*The problem:* Can you rewrite the stretch of items from the line containing "Select the SKU number 6538232" through the line containing "Looking at the screenshot, I should click(x=1367, y=393).", with "Dirty" swapped for "Clean" and nothing else altered?

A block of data
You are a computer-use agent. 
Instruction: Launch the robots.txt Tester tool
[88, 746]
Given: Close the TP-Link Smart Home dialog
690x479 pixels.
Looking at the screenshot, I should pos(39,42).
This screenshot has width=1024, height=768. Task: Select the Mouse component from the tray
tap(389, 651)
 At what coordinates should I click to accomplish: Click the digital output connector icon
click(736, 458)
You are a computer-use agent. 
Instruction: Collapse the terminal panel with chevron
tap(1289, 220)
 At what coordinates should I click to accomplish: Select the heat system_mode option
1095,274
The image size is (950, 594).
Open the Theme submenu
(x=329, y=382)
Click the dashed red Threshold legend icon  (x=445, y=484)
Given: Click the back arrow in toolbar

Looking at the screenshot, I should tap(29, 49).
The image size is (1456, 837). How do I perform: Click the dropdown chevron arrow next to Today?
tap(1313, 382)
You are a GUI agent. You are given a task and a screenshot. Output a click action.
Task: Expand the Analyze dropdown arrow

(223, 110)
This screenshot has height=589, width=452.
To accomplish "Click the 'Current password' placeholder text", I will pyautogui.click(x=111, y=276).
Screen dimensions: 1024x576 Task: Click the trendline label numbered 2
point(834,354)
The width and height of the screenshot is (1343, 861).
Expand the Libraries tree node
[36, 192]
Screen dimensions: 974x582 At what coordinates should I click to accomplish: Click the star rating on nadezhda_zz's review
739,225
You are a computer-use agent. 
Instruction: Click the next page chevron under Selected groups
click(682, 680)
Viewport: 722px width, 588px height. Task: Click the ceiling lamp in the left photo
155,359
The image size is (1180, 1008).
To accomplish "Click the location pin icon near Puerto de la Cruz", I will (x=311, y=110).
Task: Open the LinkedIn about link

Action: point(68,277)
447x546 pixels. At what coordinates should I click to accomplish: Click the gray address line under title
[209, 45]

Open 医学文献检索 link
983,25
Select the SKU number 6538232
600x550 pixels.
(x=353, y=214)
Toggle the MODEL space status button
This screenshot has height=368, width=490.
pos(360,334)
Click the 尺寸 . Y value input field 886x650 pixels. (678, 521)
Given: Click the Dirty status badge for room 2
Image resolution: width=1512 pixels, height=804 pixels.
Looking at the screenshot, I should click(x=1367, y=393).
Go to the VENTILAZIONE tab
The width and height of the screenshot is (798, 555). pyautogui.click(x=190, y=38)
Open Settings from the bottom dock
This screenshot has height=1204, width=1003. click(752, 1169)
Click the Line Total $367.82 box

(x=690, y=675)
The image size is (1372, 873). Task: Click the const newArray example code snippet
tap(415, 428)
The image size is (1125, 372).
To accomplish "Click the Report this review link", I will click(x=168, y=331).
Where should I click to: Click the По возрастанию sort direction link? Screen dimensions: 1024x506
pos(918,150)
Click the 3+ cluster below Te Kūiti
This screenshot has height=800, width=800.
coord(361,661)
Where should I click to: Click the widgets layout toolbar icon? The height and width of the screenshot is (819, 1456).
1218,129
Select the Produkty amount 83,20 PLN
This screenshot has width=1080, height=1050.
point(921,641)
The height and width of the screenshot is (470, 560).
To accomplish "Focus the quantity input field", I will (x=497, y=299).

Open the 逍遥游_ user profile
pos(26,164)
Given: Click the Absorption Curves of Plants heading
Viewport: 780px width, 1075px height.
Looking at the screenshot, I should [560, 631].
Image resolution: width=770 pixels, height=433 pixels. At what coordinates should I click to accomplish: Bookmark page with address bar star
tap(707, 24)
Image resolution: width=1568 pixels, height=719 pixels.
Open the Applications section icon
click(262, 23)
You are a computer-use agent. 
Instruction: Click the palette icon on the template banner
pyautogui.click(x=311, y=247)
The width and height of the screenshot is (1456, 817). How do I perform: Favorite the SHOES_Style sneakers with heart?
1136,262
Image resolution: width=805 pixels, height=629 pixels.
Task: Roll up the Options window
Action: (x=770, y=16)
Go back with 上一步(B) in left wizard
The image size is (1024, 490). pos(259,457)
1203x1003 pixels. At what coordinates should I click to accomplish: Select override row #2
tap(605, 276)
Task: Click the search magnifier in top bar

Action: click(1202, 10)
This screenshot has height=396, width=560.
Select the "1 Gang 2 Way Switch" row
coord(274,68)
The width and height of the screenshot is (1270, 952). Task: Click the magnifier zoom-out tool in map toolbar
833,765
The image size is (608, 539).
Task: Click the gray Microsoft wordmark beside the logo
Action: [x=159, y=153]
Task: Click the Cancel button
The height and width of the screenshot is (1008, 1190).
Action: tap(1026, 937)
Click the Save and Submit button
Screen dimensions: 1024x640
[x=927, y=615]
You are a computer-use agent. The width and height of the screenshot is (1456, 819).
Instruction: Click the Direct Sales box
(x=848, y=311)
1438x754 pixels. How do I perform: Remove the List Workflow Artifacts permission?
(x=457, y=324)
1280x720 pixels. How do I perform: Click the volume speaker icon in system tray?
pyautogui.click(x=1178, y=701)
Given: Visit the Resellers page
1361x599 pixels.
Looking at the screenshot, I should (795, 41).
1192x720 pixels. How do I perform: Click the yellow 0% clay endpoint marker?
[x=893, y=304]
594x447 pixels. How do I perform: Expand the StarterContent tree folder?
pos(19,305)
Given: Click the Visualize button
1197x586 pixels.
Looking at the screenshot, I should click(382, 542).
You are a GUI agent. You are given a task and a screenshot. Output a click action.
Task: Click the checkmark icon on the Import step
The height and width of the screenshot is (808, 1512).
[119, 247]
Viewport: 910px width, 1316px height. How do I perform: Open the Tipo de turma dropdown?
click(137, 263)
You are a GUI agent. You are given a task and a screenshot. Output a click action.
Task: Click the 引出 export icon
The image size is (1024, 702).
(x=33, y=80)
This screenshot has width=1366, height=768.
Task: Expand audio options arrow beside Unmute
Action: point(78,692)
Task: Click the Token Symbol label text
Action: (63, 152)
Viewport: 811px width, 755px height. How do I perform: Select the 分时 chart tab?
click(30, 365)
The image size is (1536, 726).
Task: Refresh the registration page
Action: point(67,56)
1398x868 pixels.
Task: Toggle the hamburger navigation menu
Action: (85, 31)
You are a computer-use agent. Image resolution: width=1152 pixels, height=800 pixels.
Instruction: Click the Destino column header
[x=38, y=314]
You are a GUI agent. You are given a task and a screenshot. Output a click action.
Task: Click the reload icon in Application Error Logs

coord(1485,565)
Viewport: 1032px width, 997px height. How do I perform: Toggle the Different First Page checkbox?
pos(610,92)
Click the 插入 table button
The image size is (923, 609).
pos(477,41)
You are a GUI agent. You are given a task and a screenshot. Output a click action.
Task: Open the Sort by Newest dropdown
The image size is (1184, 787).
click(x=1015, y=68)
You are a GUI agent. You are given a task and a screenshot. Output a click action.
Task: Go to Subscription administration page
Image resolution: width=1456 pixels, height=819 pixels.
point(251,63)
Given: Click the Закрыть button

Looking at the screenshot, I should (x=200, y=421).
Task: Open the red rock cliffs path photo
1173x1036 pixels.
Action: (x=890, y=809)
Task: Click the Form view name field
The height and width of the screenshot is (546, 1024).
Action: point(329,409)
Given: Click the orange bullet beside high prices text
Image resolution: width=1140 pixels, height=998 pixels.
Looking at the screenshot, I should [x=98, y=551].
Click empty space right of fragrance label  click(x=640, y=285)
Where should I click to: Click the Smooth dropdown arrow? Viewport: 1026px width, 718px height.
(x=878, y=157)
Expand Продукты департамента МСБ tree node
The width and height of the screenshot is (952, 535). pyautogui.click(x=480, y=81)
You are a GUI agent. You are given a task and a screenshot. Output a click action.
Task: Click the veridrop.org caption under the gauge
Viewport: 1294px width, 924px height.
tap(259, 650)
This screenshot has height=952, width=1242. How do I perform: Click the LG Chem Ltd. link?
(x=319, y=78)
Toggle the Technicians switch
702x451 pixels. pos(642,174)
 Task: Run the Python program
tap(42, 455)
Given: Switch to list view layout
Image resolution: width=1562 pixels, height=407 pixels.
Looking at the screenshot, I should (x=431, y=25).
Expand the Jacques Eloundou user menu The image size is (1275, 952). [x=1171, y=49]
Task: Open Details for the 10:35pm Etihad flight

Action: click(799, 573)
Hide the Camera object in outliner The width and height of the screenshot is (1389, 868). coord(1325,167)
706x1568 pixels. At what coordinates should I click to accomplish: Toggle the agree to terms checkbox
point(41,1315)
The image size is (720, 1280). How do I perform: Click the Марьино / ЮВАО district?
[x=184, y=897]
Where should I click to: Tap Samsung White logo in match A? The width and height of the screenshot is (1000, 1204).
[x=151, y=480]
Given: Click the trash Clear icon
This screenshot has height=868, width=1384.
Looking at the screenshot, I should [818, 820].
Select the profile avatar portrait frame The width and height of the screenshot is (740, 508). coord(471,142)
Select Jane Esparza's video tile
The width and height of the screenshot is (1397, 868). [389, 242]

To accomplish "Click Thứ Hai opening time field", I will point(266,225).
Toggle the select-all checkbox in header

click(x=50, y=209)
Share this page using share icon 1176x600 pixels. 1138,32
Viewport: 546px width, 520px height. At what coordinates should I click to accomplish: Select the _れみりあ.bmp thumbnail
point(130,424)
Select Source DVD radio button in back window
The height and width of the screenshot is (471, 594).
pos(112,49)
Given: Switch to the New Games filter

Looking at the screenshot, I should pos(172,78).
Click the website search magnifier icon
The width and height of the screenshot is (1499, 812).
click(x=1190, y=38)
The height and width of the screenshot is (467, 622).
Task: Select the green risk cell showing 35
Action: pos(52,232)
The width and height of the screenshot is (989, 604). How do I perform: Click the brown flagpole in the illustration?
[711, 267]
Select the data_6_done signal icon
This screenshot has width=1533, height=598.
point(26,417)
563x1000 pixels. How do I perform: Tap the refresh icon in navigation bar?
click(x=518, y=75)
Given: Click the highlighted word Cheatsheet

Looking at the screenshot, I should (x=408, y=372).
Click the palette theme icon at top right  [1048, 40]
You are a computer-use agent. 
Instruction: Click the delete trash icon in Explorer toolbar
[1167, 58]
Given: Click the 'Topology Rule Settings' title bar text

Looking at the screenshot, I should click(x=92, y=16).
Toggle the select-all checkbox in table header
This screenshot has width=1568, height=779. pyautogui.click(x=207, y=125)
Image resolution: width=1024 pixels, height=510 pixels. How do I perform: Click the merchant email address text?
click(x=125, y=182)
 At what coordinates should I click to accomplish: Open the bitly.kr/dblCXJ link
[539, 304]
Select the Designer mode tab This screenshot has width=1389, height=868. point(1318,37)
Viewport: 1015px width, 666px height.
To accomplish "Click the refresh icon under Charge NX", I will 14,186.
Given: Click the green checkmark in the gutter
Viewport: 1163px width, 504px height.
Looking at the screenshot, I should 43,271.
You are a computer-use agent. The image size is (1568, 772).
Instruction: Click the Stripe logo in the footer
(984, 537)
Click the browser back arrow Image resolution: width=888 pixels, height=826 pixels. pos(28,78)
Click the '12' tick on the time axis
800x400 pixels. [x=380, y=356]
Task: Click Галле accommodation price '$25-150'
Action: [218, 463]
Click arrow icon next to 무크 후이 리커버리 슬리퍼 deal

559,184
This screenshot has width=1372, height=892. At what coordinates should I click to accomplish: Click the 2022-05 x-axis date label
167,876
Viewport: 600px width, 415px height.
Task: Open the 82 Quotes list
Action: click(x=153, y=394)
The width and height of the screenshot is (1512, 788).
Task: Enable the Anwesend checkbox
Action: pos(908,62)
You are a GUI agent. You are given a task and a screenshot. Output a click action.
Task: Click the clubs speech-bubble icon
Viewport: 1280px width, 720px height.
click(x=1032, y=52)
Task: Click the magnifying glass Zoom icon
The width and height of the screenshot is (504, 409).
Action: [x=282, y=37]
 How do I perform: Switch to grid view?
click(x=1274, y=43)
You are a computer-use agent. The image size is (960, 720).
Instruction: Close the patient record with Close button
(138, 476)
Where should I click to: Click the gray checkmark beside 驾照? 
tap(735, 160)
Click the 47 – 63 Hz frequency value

*Problem solution:*
Select the SKU number 6538232
600x550 pixels.
(x=353, y=214)
Toggle the MODEL space status button
This screenshot has height=368, width=490.
pos(360,334)
Click the 尺寸 . Y value input field 886x650 pixels. (678, 521)
Given: Click the Clean status badge for room 2
Image resolution: width=1512 pixels, height=804 pixels.
Looking at the screenshot, I should click(x=1367, y=393).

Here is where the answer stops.